Faricimab Reverts VEGF‑A₁₆₅-Induced Impairment of the Barrier Formed by Retinal Endothelial Cells

VEGF‑A165-induced persistent dysfunction of the barrier formed by immortalized bovine retinal endothelial cells (iBREC) is only transiently reverted by inhibition of VEGF‑A-driven signaling. As angiopoietin‑2 (Ang‑2) enhances the detrimental action of VEGF‑A165, we studied if binding of both growth factors by the bi-specific antibody faricimab sustainably reverts barrier impairment. Confluent monolayers of iBREC were exposed to VEGF‑A165 for one day before 10-1000 µg/ml faricimab were added for additional five days. To assess barrier function, we performed continuous electric cell-substrate impedance, i.e. cell index, measurements.
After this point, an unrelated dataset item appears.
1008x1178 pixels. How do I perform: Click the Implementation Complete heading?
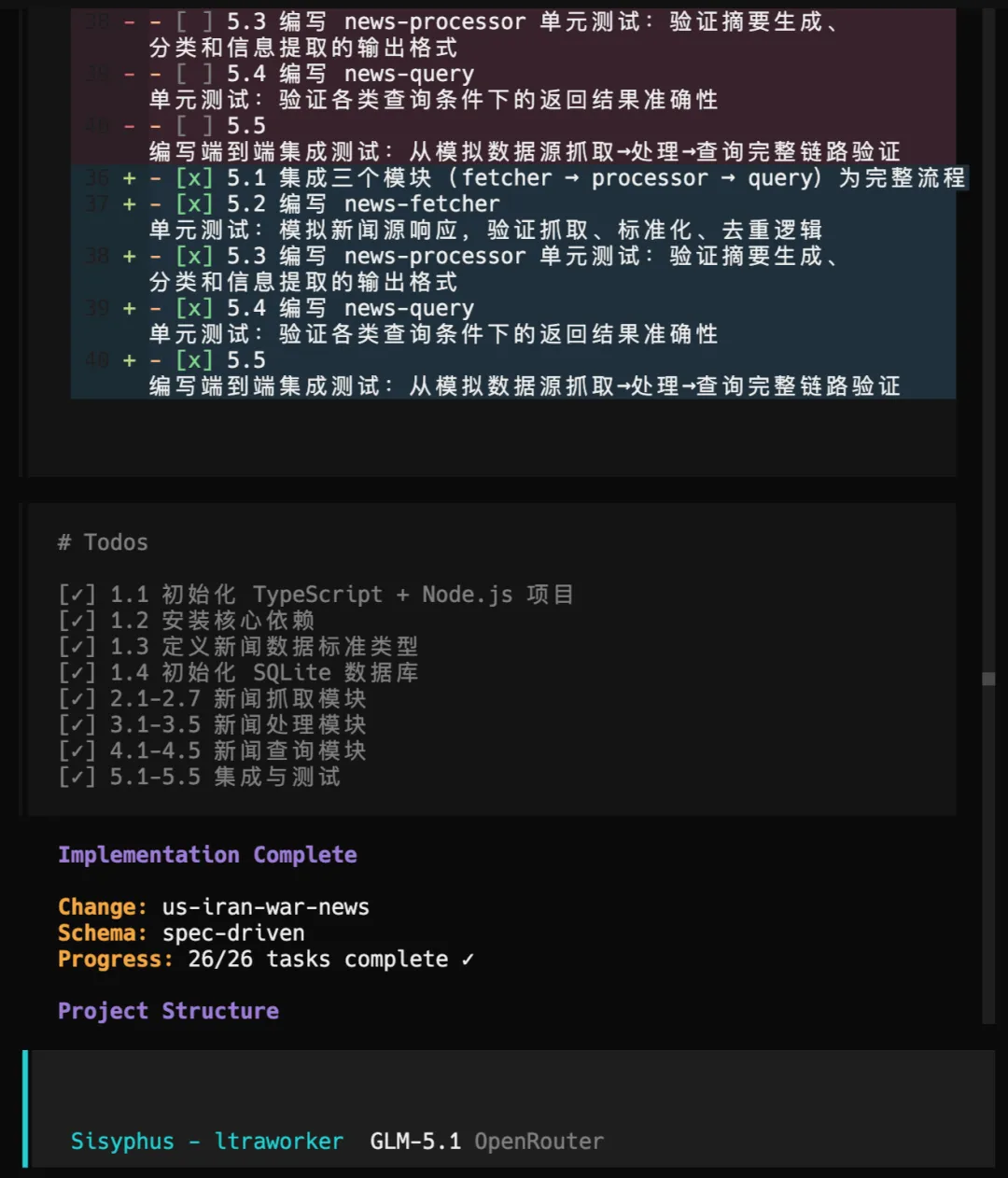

VEGF‑A165 significantly lowered the cell index values which recovered to normal values within hours after addition of faricimab. Stabilization lasted for two to five days depending on the antagonist’s concentration. As determined by Western-blotting, only ≥100 µg/ml faricimab efficiently normalized altered expression of claudin‑1 and claudin‑5, but all concentrations prevented further increase of plasmalemma vesicle-associated protein induced by VEGF‑A165; these proteins are involved in barrier stability. Secretion of Ang‑2 by iBREC was significantly higher after exposure to VEGF‑A165, and strongly reduced by faricimab even below basal levels; aflibercept was significantly less efficient. Taken together, faricimab sustainably reverts VEGF‑A165-induced barrier impairment, and protects against detrimental actions of Ang‑2 by lowering its secretion.